First of all, the instrument panel is a different shape to the fuselage contour into which it is introduced, smaller, so it’s not simply a case of reshaping it with a bit of file work. This is a blunder I would not have expected of Hasegawa. Second, there is no positive location device for the panel either, so you’d be trying to tack it in place and keep your fingers crossed that it stays there. Third, the cockpit tub, though it assembles as a box structure, is not so accurately molded as to remove the tendency for the left wall to toe-in, so that the upper edge overhangs the cockpit sill. Fourth, there is no solid ledge against which the tub can be seated, so you’re supergluing it at its contact points and hoping for the best.

Hoping for the best? This is Hasegawa we’re talking about! The big guy, the one who makes Fujimi look second-rate! My solution was to glue the instrument panel to the cockpit walls and reinforce the joint with some scrap styrene, then use angle stock to reinforce the mounting surfaces behind the seat and some rod alongside the edges (below). With this lot it will hopefully stand up to the amount of handling to come without the panel becoming detached and disappearing forever inside. This was after a silly amount of fiddling, pulling apart and re-gluing, and the panel falling off and trying to vanish under my desk three times: not the experience I expect from this company.

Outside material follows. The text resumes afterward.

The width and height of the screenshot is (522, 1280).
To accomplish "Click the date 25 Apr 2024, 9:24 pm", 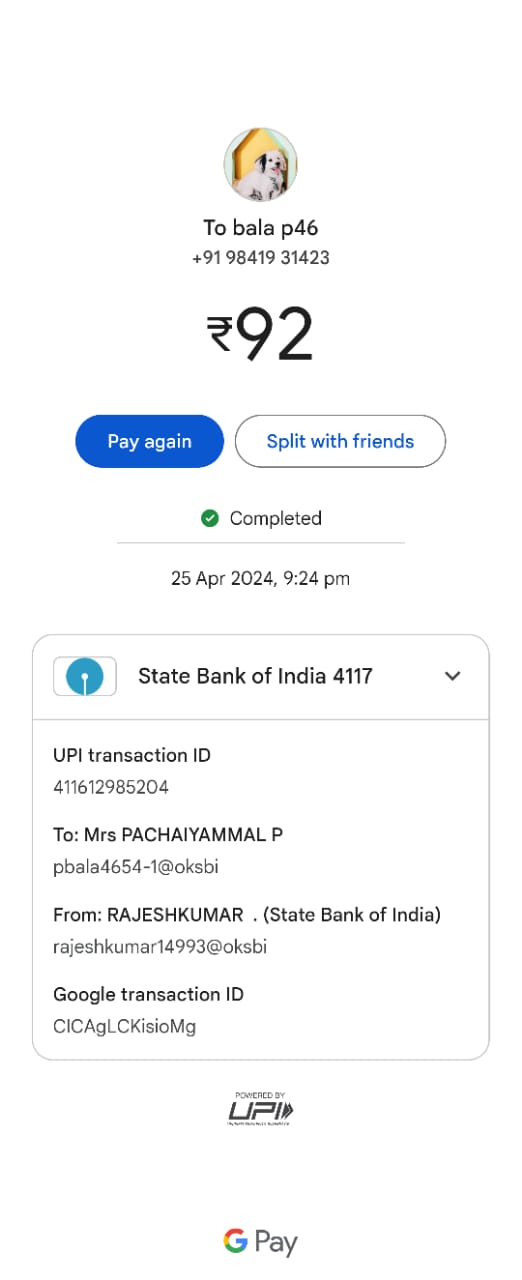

And not the experience I had with Tamiya. It’s been pondered why Tamiya have not yet expanded their 1:48th scale range to embrace the multitudinous possibilities of the Bf 109 F, G and K series aircraft, and the standard answer must be that Hasegawa have that market sewn up, with Hobbycraft taking up the slack for the cheap end of the field. ICM’s F-series planes are also very good, and strong contenders in the same race. But after my experience with the cockpit of this model I am dismayed to see that Hasegawa have used this device as standard engineering, certainly on their other Bf 109s, and the fact is that if Tamiya was to offer me brand new tooling of these subjects, engineered the way their other planes are, I would buy them in preference ever after. With Invisi-Clear decals such a kit would build as a stunner right out of the box.

So I find myself now doubly cautious about the asking price of models these days: Hasegawa’s K-4 is nearly Aus$40 on the shelf here, and that’s a lot of wedge for the firm to fall down on the details. I’m not asking companies to be perfect in every aspect, I have no doubt that this will be a superb subject in my display case when it’s finished, but I do look for sensible engineering where strength and fit are crucial. For instance the keyed alignment of the landing gear struts in Hasegawa’s 1:48th scale P-51D – a marvellous bit of planning and forethought. Maybe divinity really is in the details, and if so the race for sainthood will never be over: let’s just say, this cockpit fubar has delayed Hasegawa’s beatification slightly!